Acne can occur anywhere on the body where there are pilosebaceous follicles. These specialized hair follicles are most numerous on the face, neck, scalp, back, shoulders, and chest, which are the most common locations for acne.  Teenage acne most commonly occurs on the face and, to a lesser extent, on the trunk. Men are more likely to have significant truncal involvement than woman.  Adult acne, which affects women more often than men, tends to favor the lower face and jawline.

 

 

Acne Severity

 

For the purposes of this discussion, acne severity has to do with the degree to which the acne is, or has the potential to significantly alter one’s appearance in the short or long term, as well as whether the acne is having a negative impact on one’s mental health and/or psychosocial functioning. There are qualitative, quantitative and subjective aspects of acne severity.

The qualitative component refers to the types of acne lesions and the presence or absence of or potential for complications such as scarring.  In general, the more deep seated inflammatory lesions such as papules, and especially nodules, are associated with more severe acne. The presence of scarring is certainly indicative of severe acne. The number of acne lesions is also a factor in determining acne severity.  In general, the more numerous the lesions, the more severe the case. Although uncommon, one can have severe acne that is primarily comedonal.

The subjective element refers to whether or not the acne is adversely impacting the person’s mental health including their self image and ability to function in social settings.  There is no question that acne can worsen or even trigger episodes of anxiety and depression in some individuals.  It is possible for a person to have mild acne on the qualitative and quantitative scale, yet be markedly impaired psychologically and psychosocially as a result of their skin condition.  In this situation, the acne is severely impacting the individual and they deserve aggressive treatment as well as psychological support

 

 

Timeline and Course of Acne

 

Acne is an almost ubiquitous condition in that 90% of people are affected at some point during their lives.  In most, acne follows a rather predictable course. That said, acne can be capricious in that it can come and go at will.

Acne usually first manifests during the preteen years, although sometimes it starts much earlier or later.  With the onset of adrenarche,  the skin takes on a more oily appearance as the sebaceous glands begin producing sebum.  The development of comedones, usually in the T zone area of the face, follows soon thereafter. Over time, the inflammatory lesions of acne begin to appear among the comedones, initially in the form of papules and pustules. At this stage, the development of acne often begins to occur on the trunk. This may be followed by inflammatory nodules in some people. Typically, acne peaks during the late teen years and then gradually abates.

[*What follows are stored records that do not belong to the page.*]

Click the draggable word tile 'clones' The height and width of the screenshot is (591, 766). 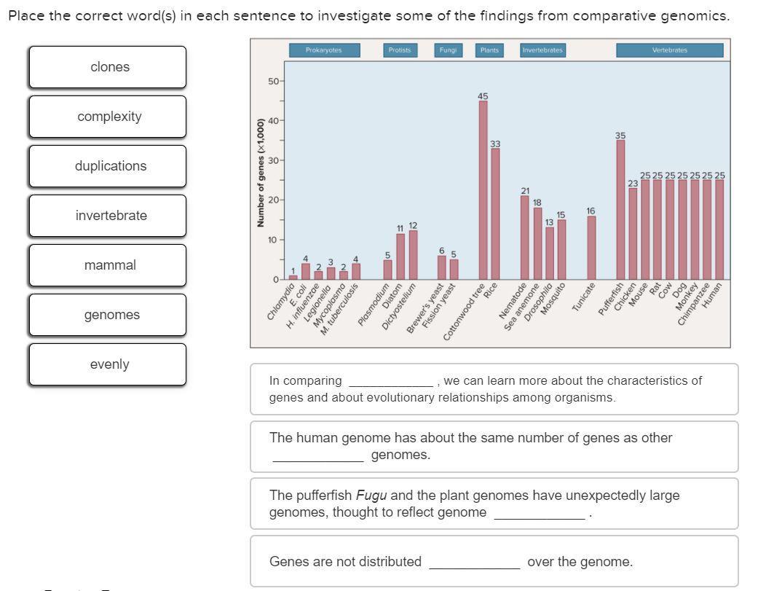pos(108,67)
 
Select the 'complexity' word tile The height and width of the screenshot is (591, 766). pos(108,117)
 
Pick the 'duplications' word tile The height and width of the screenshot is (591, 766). pos(108,166)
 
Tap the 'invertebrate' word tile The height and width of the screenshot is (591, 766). pos(108,216)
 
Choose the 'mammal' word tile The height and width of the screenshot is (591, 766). pos(108,265)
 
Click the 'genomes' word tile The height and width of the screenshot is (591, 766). pos(108,315)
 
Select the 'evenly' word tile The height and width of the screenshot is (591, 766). pos(108,364)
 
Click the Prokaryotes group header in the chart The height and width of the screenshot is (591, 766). pos(323,50)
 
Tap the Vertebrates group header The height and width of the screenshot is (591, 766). pos(669,50)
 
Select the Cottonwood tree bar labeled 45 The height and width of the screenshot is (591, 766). pos(483,189)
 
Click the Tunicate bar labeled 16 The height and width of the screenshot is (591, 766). pos(591,248)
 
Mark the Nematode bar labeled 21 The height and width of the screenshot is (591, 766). pos(525,238)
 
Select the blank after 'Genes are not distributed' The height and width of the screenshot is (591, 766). pos(474,563)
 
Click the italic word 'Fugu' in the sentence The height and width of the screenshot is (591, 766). pos(371,496)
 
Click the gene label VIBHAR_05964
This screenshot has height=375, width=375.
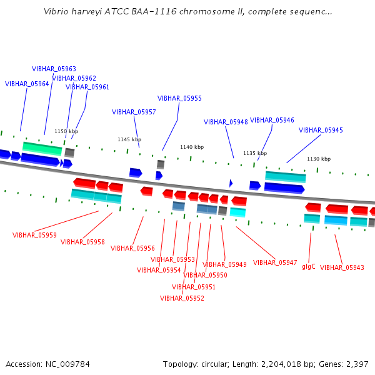(27, 84)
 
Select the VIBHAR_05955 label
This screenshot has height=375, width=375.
(179, 98)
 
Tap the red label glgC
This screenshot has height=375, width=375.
(309, 267)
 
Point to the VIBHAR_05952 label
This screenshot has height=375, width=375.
(182, 298)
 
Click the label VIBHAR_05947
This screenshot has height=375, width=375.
(275, 263)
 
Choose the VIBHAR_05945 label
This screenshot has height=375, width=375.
(321, 130)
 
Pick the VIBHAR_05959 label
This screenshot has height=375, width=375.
(34, 235)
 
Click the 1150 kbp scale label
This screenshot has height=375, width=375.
(66, 131)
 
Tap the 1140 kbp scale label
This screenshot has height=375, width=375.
(192, 147)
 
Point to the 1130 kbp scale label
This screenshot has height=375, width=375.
(319, 159)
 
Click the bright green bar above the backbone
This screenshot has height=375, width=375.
(42, 149)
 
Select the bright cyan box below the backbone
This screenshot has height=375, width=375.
(238, 212)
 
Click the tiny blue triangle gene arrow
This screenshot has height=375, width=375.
(231, 183)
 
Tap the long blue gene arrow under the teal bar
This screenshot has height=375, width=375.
(284, 188)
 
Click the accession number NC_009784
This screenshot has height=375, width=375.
(68, 364)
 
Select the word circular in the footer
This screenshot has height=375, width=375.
(214, 364)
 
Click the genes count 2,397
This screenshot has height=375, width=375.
(358, 364)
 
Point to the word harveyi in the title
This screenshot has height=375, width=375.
(87, 12)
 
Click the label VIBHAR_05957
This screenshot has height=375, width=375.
(134, 112)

Adult acne, arbitrarily defined as acne occurring in people age 25 and older, is becoming increasingly common. It is estimated that up to 30% of women and a lesser percentage of men have acne in their mid 20’s and sometimes into their 30’s and 40’s. Adult acne is a continuation of teen acne in 75% of cases and first begins during the adult years in the remainder.  It is unclear why adult acne is on the increase but it is a very real phenomenon.  In women it often tends to have a clear cut hormonal component and flare ups leading up to the menstrual period are commonly reported. Stress is probably an aggravating factor in some as stress can alter the physiology and hormones that help drive acne.

 

The next four articles in this series will focus on the medical treatment of acne.

 

 

References:

 

Acne vulgaris: pathogenesis, treatment, and needs assessment.  Knutsen-Larson S, Dawson AL, Dunnick CA, Dellavalle RP.  Dermatol Clin. 2012 Jan;30(1):99-106.

Acne vulgaris.  Williams HC, Dellavalle RP, Garner S.  Lancet. 2012 Jan 28;379(9813):361-72.

The interaction between acne vulgaris and the psyche.  Baldwin HE.  Cutis. 2002 Aug;70(2):133-9.

The prevalence of acne in adults 20 years and older.  Collier CN, Harper JC, Cafardi, JA, et al.  J Am Acad Dermatol 2008; 58(1):  56-59.